As Birmingham’s second radio station in 1926 and the magic city’s first Top 40 station beginning in 1955, what became WSGN-AM was a market leader for decades and one of the top rock and roll stations in the country. Sold to the Birmingham News in 1934, its later call letters stood for “South’s Greatest Newspaper”.

The relaunch includes many of the station’s most memorable and powerful jingles that were recreated by SonoJingles in the United Kingdom and singers in Dallas. The new WSGN logo is based on a xylophone key version from the 1960s.

1 COMMENT

  1. This station is in a small town 40 miles away from Birmingham and does not even have a signal that reaches the Birmingham metro where WSGN reigned supreme. The Sylacauga station does not have ANY personalites , promotions, or any of the imaging that listeners remember from 50 years ago. It is a loosely run automated oldies station with a jingle package, ABC network news fed through reverb (eek!), and poorly produced local commercials, The station has call letters that are only familiar to Alabama radio Top 40 listeners over the age of 65. Sadly it is a reminder that the art of true personality Top 40 radio has evaporated and the owners and programmers that understood it have left our industry.

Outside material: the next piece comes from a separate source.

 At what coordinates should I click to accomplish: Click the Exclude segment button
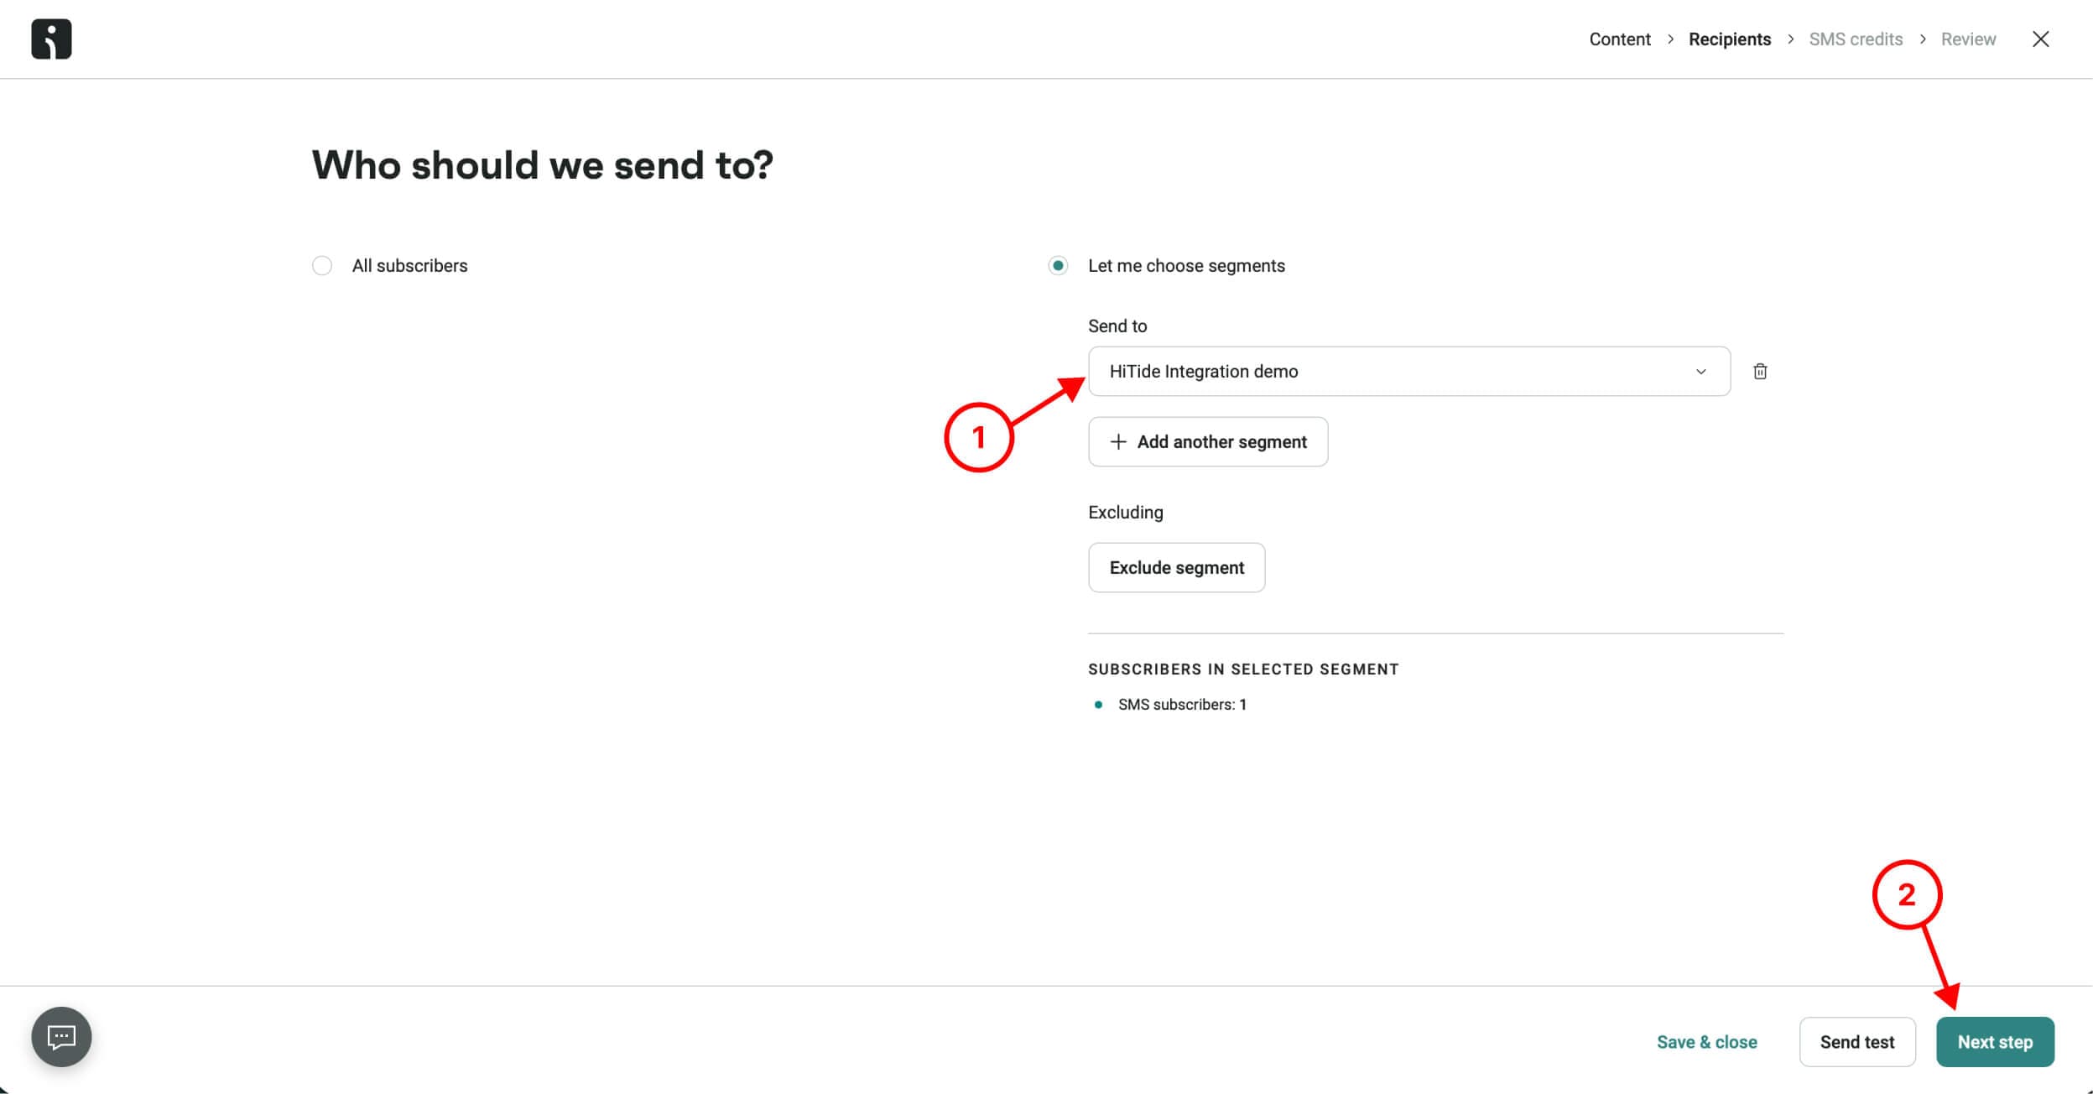1176,568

The WSGN brand was iconic in the 1960’s and 1970’s but the people involved with this launch clearly either don’t understand what made the station successful all those years ago, or think a hollow interpretation done at a minimal (cheap) level in a small town will at least get a little press in their town. Some radio industry people yearn for a return to iconic stations that the older audience remembers fondly but the multitude of audience options today usually doom these low budget call letter “revivals”…..especially when the classic “muscle car” has a golf cart motor.